Use healthy fats when cooking
I embrace fats in general when cooking, especially olive oil, avocado, nuts, seeds, to help make a meal more satisfying and tasty. I also really like dairy fats: cheese, butter, full fat yogurt. There is evidence showing that intake of fats from dairy, especially from yogurt and cheese is not associated with increased heart disease or diabetes risk or death. We also personally don’t have any health conditions that would make it especially risky for us to eat saturated fat.
Benefits of fats
Take longer to digest, and help promote satiety (satisfaction)
Help your body absorb certain vitamins
Important carriers of flavor
Drink mostly water, milk, coffee and tea (unsweetened or lightly sweetened)
These are the drinks I have at home. It doesn’t mean we never have soda or juice or alcohol, but we mostly only buy these if we are hosting guests, or if we are out to dinner or as a special treat
(No pictures because I don’t often take pictures of just glasses of water or milk haha).

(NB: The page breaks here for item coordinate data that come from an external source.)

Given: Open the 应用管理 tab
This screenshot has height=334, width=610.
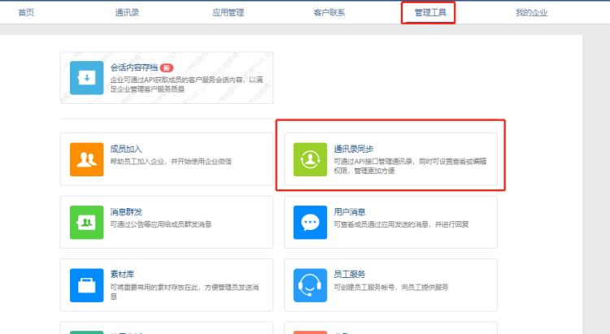Looking at the screenshot, I should (x=228, y=13).
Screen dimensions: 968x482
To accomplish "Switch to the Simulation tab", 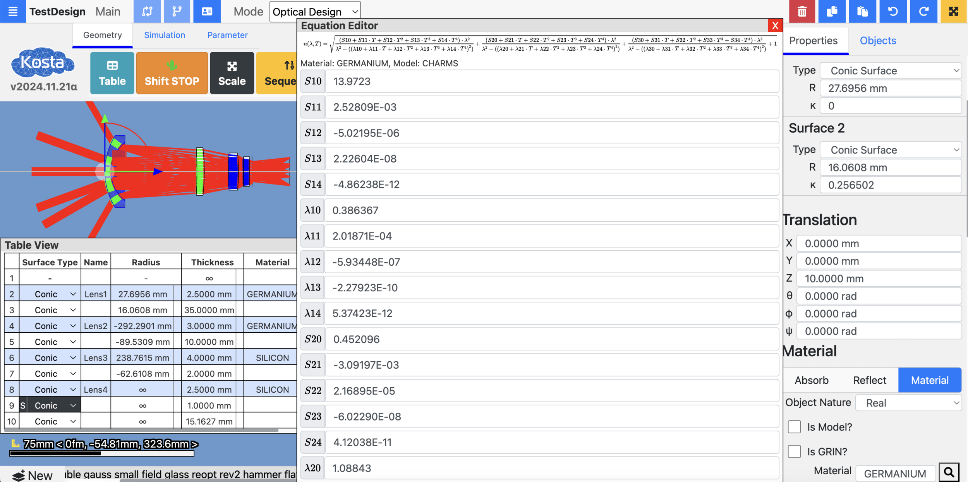I will pyautogui.click(x=165, y=35).
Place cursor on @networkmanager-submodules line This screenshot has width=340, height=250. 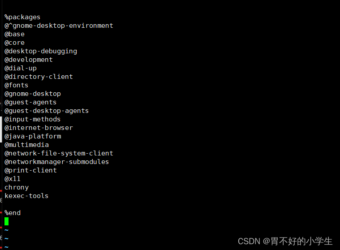pos(57,162)
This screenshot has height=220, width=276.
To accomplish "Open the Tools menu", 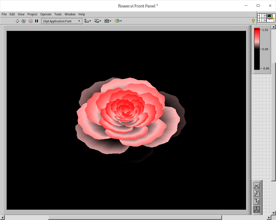I will pyautogui.click(x=58, y=14).
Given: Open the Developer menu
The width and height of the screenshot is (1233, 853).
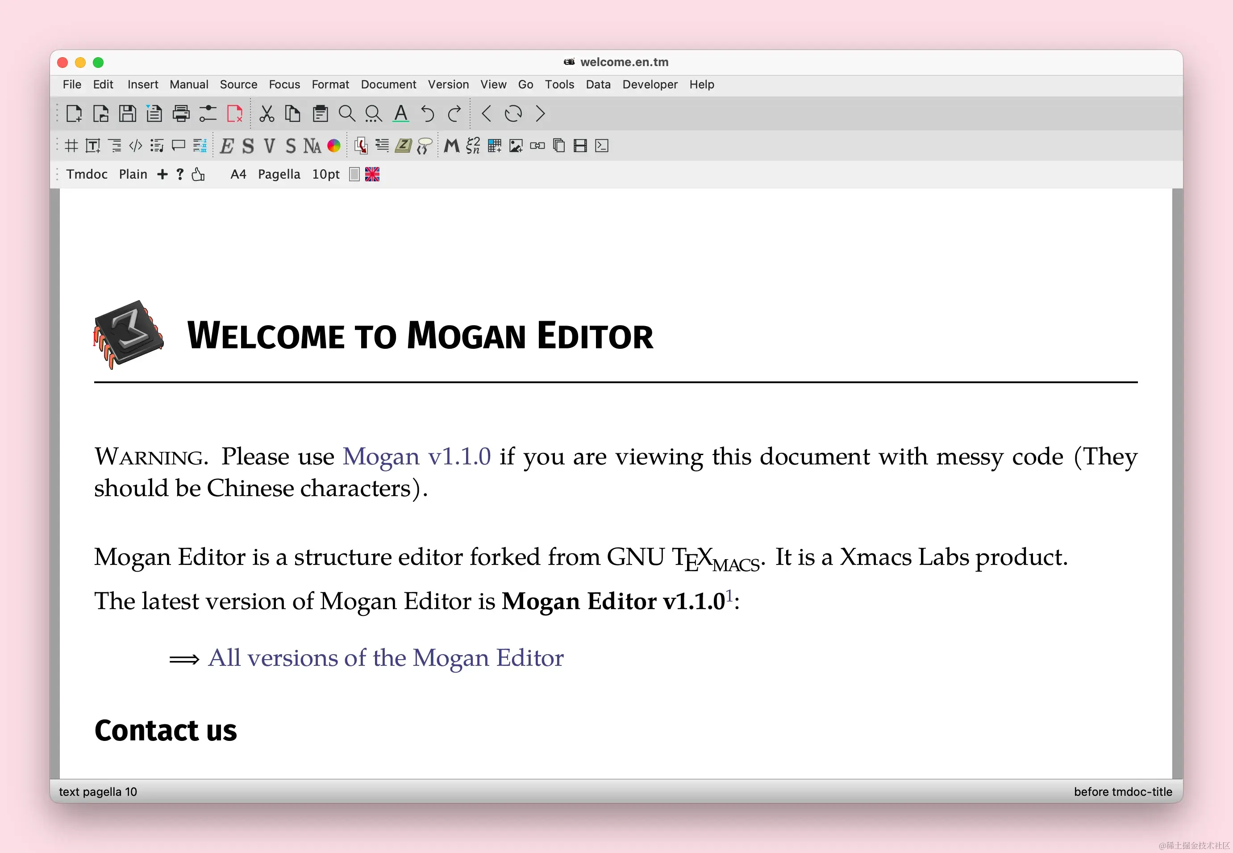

Mostly cook and eat at home
This is mainly because of how I grew up and how I ate when I was first on my own and didn’t have lots of money. But it also lets me be in charge of what’s in my food.
Probably more sweets than you expect
We both have sweet tooths (sweet teeth?). We probably have dessert at least half of the nights of the week (more if I’ve baked something). This could be ice cream, a handful of chocolate chips, kettlecorn, or a microwave brownie.
This is one thing that I am tempted to feel guilty about. But most of the time I don’t, and my husband really helps me be a balanced, reasonable human here. Dessert is something we both enjoy (and often a way to share celebration or just spend time with other people), and the way we eat it does not cause us health problems.
Often a way to spend time with people
I like baking
Sometimes an opportunity to get extra nutrients in: dark chocolate contains iron, kettlecorn is a whole grain, milk-based desserts contain calcium, fruit-based desserts provide extra fruit! Don’t think something is immediately of no value just because it has sugar!
Just in cased you missed that excellent GIF in the beginning, these are general descriptions of what I eat. I don’t follow them like strict rules. Sometimes I just don’t have a vegetable or fruit with a meal, or don’t have a protein with a meal. And again, this is not THE RIGHT way to eat. There is no one right way.
If you really want to know what I eat, just follow @nutritionforrealhumans on Instagram, or Facebook. That’s where all of these pictures are from 🙂
If you feel you must take a recommendation away from this post:
Make most of your guidelines and nutrition goals positive or additive
Notice, that most of these guidelines are things I DO, not things I don’t.
There is some evidence that adding foods, or having positive goals (vs. don’t eat that or eat less this) are easier to maintain. Positive goals are awesome. You get to feel accomplished when you do them!